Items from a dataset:
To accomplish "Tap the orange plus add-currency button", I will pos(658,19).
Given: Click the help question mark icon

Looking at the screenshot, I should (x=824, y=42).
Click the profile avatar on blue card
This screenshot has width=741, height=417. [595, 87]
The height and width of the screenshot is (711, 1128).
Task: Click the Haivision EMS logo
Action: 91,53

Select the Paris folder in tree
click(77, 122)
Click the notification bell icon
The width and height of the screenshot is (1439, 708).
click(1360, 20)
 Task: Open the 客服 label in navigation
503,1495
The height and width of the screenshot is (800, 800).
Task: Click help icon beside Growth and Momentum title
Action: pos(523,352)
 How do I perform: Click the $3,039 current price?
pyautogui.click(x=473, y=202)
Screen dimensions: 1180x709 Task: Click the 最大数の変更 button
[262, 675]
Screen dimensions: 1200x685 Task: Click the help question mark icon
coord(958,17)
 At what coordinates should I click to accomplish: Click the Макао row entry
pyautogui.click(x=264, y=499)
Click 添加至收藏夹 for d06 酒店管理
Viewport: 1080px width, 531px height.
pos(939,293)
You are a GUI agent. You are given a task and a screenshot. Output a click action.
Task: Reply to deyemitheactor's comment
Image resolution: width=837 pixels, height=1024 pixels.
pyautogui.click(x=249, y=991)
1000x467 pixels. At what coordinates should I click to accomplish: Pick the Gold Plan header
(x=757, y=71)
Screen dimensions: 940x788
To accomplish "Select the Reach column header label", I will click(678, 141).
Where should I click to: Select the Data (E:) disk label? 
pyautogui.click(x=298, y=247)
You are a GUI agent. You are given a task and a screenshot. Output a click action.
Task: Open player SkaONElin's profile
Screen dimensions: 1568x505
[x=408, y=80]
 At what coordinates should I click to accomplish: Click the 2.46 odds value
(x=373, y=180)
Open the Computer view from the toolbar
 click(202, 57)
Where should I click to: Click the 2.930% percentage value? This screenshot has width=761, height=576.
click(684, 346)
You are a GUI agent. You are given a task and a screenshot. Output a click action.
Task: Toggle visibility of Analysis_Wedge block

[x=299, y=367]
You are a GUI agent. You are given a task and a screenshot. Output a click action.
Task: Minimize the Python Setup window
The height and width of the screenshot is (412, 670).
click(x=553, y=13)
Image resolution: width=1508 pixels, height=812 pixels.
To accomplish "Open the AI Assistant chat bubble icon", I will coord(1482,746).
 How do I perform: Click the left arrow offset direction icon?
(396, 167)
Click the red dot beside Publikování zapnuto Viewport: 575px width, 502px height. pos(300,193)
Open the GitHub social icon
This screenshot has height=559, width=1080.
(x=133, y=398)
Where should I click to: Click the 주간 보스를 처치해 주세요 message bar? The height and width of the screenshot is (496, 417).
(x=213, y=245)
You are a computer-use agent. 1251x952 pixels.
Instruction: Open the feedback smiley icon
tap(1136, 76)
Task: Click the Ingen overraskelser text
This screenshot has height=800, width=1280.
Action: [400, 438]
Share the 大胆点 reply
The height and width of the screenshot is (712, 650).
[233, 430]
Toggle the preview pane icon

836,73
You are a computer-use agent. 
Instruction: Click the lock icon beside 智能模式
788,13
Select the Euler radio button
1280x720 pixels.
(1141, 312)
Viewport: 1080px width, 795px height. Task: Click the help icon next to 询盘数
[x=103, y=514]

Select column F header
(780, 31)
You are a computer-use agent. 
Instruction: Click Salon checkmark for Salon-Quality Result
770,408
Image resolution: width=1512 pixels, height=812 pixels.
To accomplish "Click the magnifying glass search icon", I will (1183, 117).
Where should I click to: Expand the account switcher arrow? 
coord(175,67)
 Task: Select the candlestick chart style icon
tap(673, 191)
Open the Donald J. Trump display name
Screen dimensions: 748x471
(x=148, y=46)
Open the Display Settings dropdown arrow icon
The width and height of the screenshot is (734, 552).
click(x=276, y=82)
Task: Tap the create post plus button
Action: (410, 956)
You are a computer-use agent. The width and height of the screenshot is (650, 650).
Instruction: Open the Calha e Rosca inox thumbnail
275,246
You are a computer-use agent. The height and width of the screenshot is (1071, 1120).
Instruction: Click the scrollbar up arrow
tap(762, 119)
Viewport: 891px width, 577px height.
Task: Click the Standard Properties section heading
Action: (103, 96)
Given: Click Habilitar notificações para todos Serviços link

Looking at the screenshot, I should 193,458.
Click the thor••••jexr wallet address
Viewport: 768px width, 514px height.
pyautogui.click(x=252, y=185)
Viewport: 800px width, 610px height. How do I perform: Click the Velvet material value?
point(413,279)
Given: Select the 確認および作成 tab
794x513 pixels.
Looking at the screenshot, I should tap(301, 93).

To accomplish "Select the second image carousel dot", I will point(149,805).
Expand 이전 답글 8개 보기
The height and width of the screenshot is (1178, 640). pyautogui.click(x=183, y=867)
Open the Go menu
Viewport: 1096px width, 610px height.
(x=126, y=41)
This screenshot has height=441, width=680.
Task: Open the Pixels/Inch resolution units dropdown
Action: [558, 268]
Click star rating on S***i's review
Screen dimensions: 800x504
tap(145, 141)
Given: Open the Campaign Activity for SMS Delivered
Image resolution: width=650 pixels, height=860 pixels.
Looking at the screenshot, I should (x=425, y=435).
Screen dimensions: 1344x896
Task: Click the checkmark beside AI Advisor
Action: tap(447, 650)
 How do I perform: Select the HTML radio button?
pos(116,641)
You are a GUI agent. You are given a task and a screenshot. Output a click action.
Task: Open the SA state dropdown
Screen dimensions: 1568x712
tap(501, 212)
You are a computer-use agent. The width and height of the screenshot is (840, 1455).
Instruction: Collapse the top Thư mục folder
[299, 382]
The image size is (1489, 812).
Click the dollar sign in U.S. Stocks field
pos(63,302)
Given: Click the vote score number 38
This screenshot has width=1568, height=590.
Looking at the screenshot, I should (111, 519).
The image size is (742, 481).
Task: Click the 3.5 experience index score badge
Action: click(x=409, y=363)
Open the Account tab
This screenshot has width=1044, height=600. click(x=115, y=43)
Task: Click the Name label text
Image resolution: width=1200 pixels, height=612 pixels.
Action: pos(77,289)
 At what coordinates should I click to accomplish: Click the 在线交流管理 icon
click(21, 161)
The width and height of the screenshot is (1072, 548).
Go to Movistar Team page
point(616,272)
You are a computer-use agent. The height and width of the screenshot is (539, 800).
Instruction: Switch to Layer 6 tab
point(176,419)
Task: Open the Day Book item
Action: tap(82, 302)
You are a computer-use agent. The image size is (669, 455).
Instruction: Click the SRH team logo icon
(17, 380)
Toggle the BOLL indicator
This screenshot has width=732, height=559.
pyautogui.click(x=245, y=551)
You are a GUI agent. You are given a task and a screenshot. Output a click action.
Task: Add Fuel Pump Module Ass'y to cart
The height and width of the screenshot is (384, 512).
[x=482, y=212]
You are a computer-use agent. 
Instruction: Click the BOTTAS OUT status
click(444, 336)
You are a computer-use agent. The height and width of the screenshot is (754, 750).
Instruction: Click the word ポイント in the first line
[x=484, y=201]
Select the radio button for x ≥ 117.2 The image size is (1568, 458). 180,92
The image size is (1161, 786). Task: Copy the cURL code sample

Task requirements: Go line by line through the records and copy those that contain the word "text".

Finished exercise:
Task: Click the Ingen overraskelser text
Task: Click the Name label text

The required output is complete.